Clémence Bachmann | 2025 EPFL/Alain Herzog - CC-BY-SA 4.0
Comme d’autres étudiantes ayant obtenu la note maximale à leur travail de Master tout en combinant sport, bénévolat et voyages, Clémence Bachmann est exceptionnelle. Elle a cependant quelque chose en plus. Ou plutôt en moins. Elle est quasiment aveugle.
«Chouette, (…) très chouette, (…) vraiment chouette, (…) super chouette, (....) hyper chouette!» Faites connaissance avec Clémence Bachmann, et la vie résonnera comme une succession de moments incroyables, de rencontres géniales et de sentiments puissamment positifs. Sauf que peu de gens seraient prêts à troquer leur existence contre la sienne. Depuis l’âge de 11 ans, son champ de vision se limite à quelques centimètres, conséquence d’un grave et subit problème de santé qui ne lui a pas coupé les ailes pour autant.
«Je pense que je suis une personne qui adore apprendre, positive, avec beaucoup d'énergie et d'enthousiasme, une grande passionnée», raconte la jeune femme. Elle l’a prouvé à chaque étape de ses études à l’EPFL, et va maintenant entamer un doctorat en Allemagne. Nouvel environnement, nouvel entourage: rien ne lui fait peur. «J’aime bien partir à l’aventure», dit-elle modestement.
Accepter le handicap
Cela n’a pas toujours été aussi simple. «J'ai naturellement passé par cette phase où j'ai dû accepter mon handicap… Il faut accepter d'être différente et d'apparaître comme telle aux yeux des autres, mais que pour autant sa valeur n'en est pas changée.
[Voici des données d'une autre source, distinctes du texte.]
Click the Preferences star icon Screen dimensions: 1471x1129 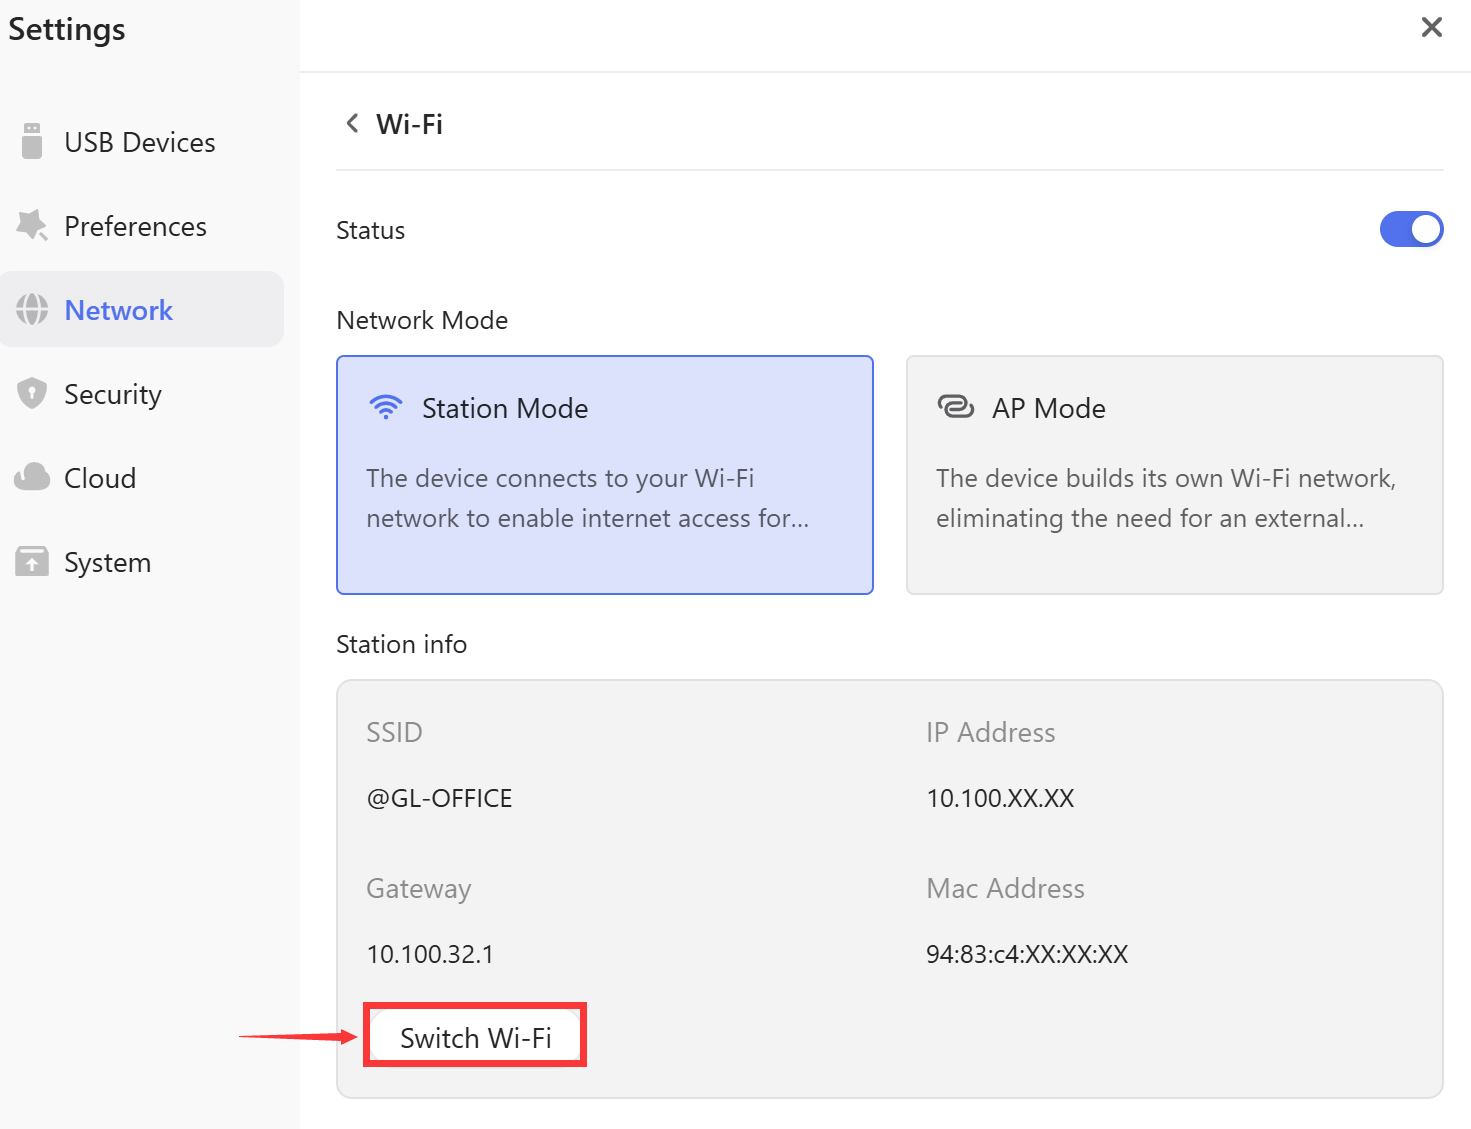(32, 226)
En plus, c'était au début de l'adolescence, lorsque les gens sont bêtes, où les enfants sont encore méchants.»
Jusqu’à la fin de sa scolarité obligatoire dans le Nord vaudois, Clémence bénéficie de l’assistance d’une accompagnatrice : «Elle faisait les yeux, je faisais le cerveau». Puis, progressivement, elle apprend à devenir autonome. Petite, elle participe plusieurs fois à des programmes de promotion des sciences organisés par l’EPFL. Elle décide très tôt que c’est dans cette école qu’elle tentera d’aller étudier et que ce sera la physique, «parce que c’est incroyablement intéressant et amusant».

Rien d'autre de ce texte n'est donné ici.